The term microtargeting sounds straightforward enough, and in many ways it is. It is both brand-new and decades old. Its effectiveness in campaigns is almost impossible to measure, but it is widely regarded as the only way future campaigns will survive.
Soon, your city council candidates may deliver text messages with information specific to you directly to your mobile phone. Some are even attempting to create a way to deliver TV commercials produced for individual viewers. Such tools would dramatically alter the way political campaigns are organized.
The vision among politicos is a subtle yet significant change in the way future campaigns are run. For example, with microtargeting, one campaign might focus on spurring higher turnouts while another campaign might try to embolden its stalwart base. But for all its seeming complexity, the singular goal of microtargeting is to modify voter behavior to a candidate's benefit.
Will the strategy boost voter engagement in the election process by personalizing campaign issues? Or will it leave them feeling as if candidates are merely calculated, distant salespeople? Only time will tell.
In general terms, microtargeting is sending a message to a highly specific portion of an audience based on particular information. In most cases, this method is used to target people as precisely as possible by creating messages tailored to individuals. Though it may sound impossible, political campaigns are currently devising ways to bring their message directly to you -- and only you -- by correlating consumer microtargeting data with voting behavior.
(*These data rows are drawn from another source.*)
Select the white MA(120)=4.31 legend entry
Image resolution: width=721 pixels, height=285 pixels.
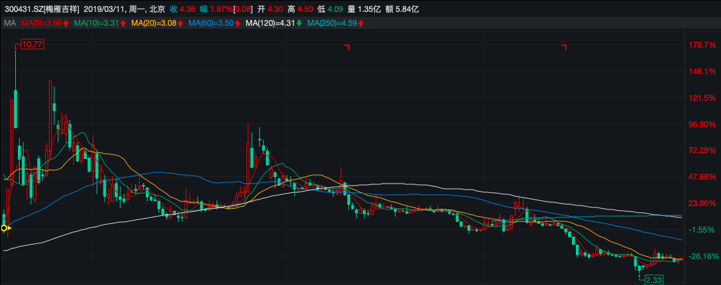270,23
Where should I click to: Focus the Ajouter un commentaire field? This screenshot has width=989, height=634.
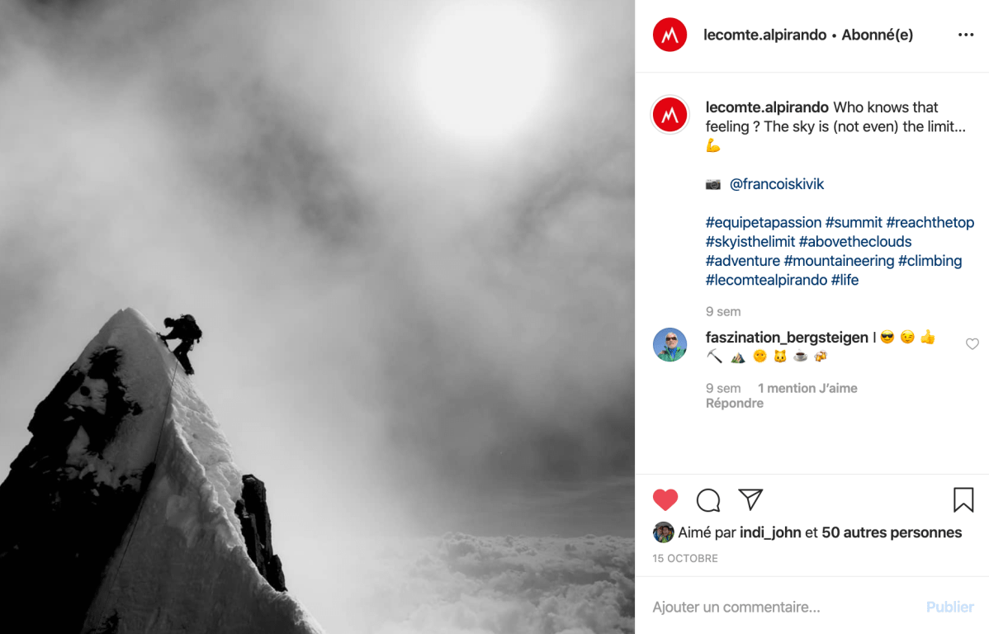pos(782,607)
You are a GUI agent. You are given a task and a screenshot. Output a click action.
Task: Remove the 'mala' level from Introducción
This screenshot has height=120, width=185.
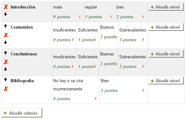tap(80, 17)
Of course, like many practices in government, microtargeting is an extension of what's occurred in the private sector for years. In fact, microtargeting's origins date back to the late 1970s and early 1980s.
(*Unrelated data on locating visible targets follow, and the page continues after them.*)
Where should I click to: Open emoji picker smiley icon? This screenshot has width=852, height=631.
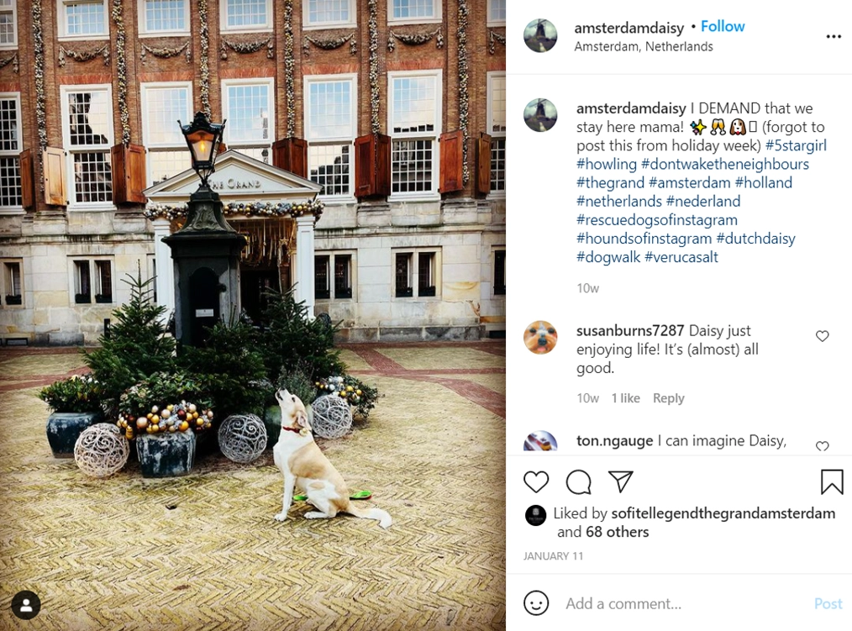click(536, 603)
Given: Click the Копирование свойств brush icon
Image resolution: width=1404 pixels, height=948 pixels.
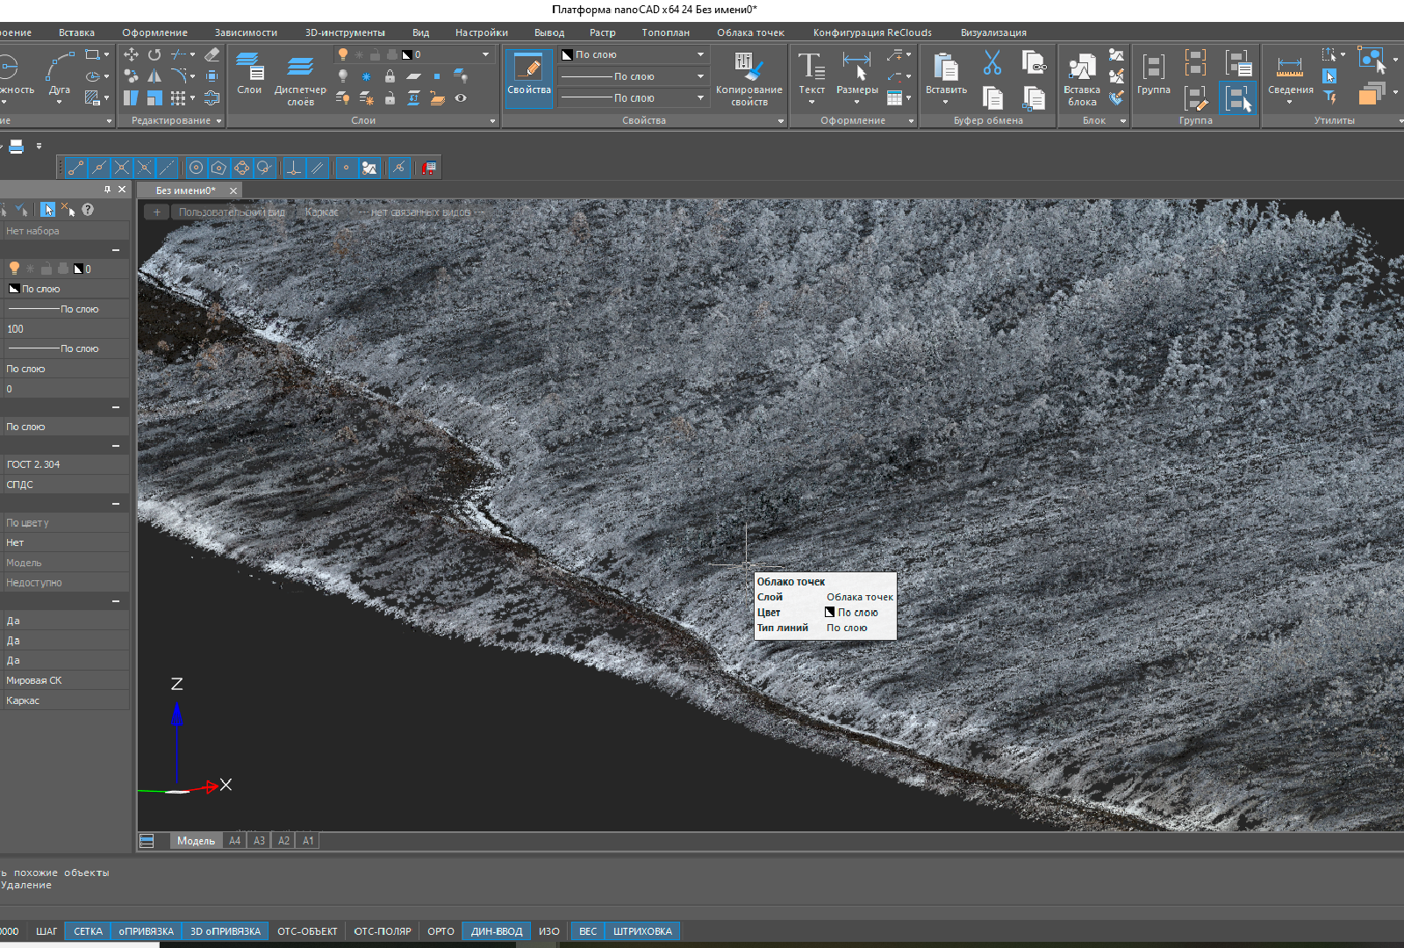Looking at the screenshot, I should click(749, 67).
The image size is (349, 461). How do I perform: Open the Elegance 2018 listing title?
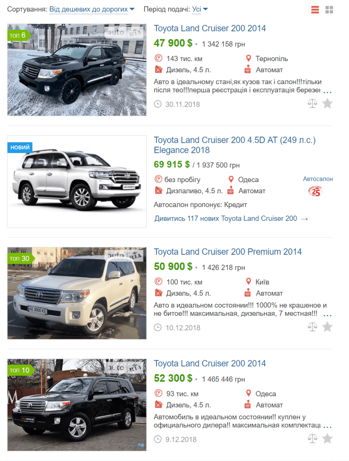235,145
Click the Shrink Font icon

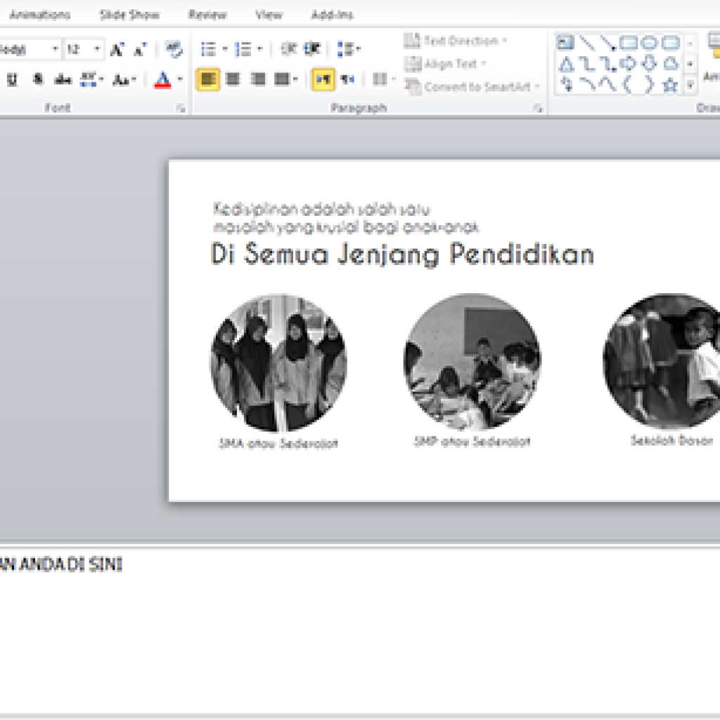(x=141, y=49)
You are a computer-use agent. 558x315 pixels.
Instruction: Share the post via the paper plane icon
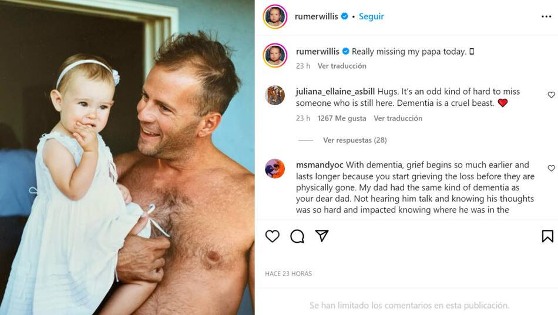322,236
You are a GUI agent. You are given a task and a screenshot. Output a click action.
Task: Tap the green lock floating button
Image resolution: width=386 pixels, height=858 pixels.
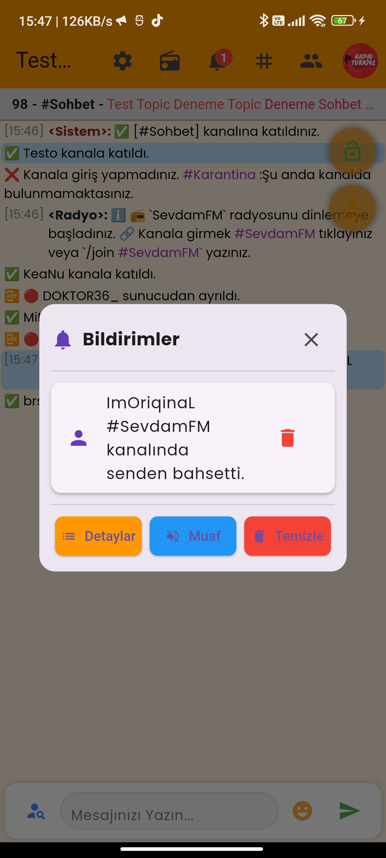pyautogui.click(x=352, y=151)
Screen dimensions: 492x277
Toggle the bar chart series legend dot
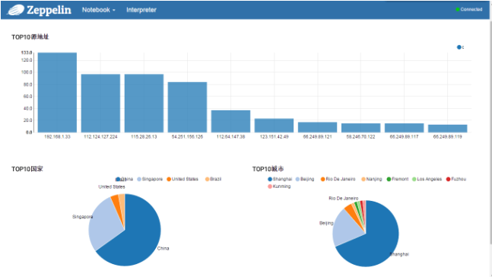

"Commercial direct marketing has been using microtargeting for 25 years," said Hal Malchow, president of MSHC Partners, a Democratic consulting firm. "It's been out there a long time, and [direct marketing companies] have built enormous databases about people."
Prior to that time, microtargeting was irrelevant because of the limited number of available media outlets -- broadcast television, telephone, radio, print and mail. Back then, all that was needed to reach the intended audience was a commercial on the broadcast television networks -- viewers had little choice but to watch it.
Now, to get a message to consumers, companies can no longer count on running their ads only on NBC. Broadcast networks, and in turn advertisers, fight for an ever-smaller viewing audience that has been wooed by an expansive number of cable channels, video games, mobile phones and billions of Web sites.
These emerging technologies forced advertisers to be more creative and get far more specific. Commercial microtargeting is the result of consumers having so many media through which to receive advertisements -- and an equal number of new ways to avoid those ads.